Wendi McGowan-Ellis  15:01  
It's interesting to me that our lists were similar and where we didn't coordinate. Yeah, we didn't compare notes before recording this episode. So wouldn't you think that everybody's list would be different? At least a little bit?

Marsha Clark  15:16  
Well, yes, and no. It depends. Yeah, in a small sample with just our so the list, you know, are going to be what they're going to be. But just like we did, the powerful women are exercise that we did in Episode 10. And that, you know, the title of that one was beyond bossy, bully, bitchy, that over time, we began to see some pretty consistent trends in these responses. So whether it is around the globe, or whatever kind of structure, corporate, for profit, not for profit, education, and so on, there are some pretty consistent answers. You know, but the list gets longer, but you see a lot of repetition, right. And the reason that Yin Yang symbol, and what it represents is so universal and timeless is because the concept of feminine masculine, and, excuse me, feminine and masculine energy is universal and timeless. So it's not by accident. It's even through our most contemporary lenses. So the the energy is the energy, whether it's a woman or a man feeling it or demonstrating it. So my goal is to help women access that broader range of energy, how to find those parts of ourselves that maybe haven't been discovered. So, you know, the way that I think about it, because I've heard this so many times is that some women come into my programs, because they've been told they're too soft, right? Which is then that more feminine energy, and they want to toughen up, right? So this idea of I gotta, I gotta find some, you know, that strong that strengthen me to not be so soft. And then I've also had the reverse of that. So women come in and say, I've been told I'm too tough, I gotta find some soft stuff in me. And and both are true, right? And that's the idea is that none of us I would never tell anyone that they need to be hard or soft. It's we all know, my deal is it depends and great leaders know what tool to use when I want to help you know, what to choose, right, given the situation, the circumstances, the outcomes that you're trying to achieve. And that all goes back again, to our foundational elements. And I just want to reiterate that, is that the answer to every question is, it depends. So there's not one standard, I need to always be this or always be that. And that, how do I choose which is which, or which I want to, you know, find inside of me and pull out based on what I'm trying to achieve, so that I can make good choices.

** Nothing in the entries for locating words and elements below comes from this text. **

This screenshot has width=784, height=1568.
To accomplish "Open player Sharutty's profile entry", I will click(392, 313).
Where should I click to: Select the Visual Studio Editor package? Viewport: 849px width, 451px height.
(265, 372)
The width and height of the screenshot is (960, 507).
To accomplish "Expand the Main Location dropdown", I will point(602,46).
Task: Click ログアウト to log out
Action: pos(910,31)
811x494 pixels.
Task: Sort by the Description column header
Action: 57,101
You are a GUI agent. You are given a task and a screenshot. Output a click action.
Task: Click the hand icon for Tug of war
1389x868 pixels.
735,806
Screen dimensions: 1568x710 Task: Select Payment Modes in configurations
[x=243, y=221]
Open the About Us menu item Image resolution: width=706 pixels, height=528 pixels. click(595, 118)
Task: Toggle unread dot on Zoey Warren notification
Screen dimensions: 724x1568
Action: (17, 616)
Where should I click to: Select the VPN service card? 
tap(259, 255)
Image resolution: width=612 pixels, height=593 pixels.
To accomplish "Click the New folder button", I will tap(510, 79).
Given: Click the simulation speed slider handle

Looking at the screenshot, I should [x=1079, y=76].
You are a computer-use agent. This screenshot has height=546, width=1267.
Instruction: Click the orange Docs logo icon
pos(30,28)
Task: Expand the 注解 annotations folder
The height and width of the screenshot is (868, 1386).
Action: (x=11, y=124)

Wendi McGowan-Ellis  17:50  
Right? I just love this idea that like the Yin-Yang symbol, the masculine and the feminine energy are separate, but yet they're both connected. It's like they dance and with the symbol. You know? They're still two different images incorporating both black and white, but when they're connected, that create this whole...

Marsha Clark  18:12  
That that's the word wholeness, yeah. Recognizing it, I want our listeners to take away all of us have feminine and masculine in us men, women, both, right, and they, that represents our wholeness.

Wendi McGowan-Ellis  18:27  
So before we talk about how all this relates to our authentic path to powerful leadership, do you mind sharing with the listeners a little bit about one of the activities you do around this whole masculine feminine attributes concept?

Marsha Clark  18:44  
Yeah, I would love to. You know, and as most times I have to provide some background around this because I want people to know where this is coming from. So as I was researching gender stereotypes, I discovered the work of Dr. Sandra Bem. And she conducted studies asking people to describe a wide range of attributes as either masculine or feminine. So she had this long list of words that were attributes, and she just asked people would you consider this masculine or feminine, and she updated her list periodically, so that as things in the world changed, she captured the more current thinking. And so over time, she amassed this enormous amount of information. And she basically ended up with three basic list and one included the words that most strongly identified as feminine. The second list was a word, the words that most strongly identified as masculine. And the third and by far, the longest list included, those that were androgynous, are basically those attributes that that did not strongly identify as either masculine or feminine. So what I wanted to do is to take her work and provide a way to raise self awareness around these attributes. So I'd developed a little self assessment tool to score yourself on what she her research showed us were the top 20 attributes that were strongly identified as feminine and the top 20 that were also strongly identified as masculine. And what we did is we put a list of those 40 attributes, so 20 plus 20, and alphabetical order. And we sent it out as pre work in one of our program sessions. And we never mentioned the words masculine or feminine, we just asked our participants to list themselves as low, medium, or high in how often or frequently they displayed these attributes at work, and not at work. So that was this the tool itself.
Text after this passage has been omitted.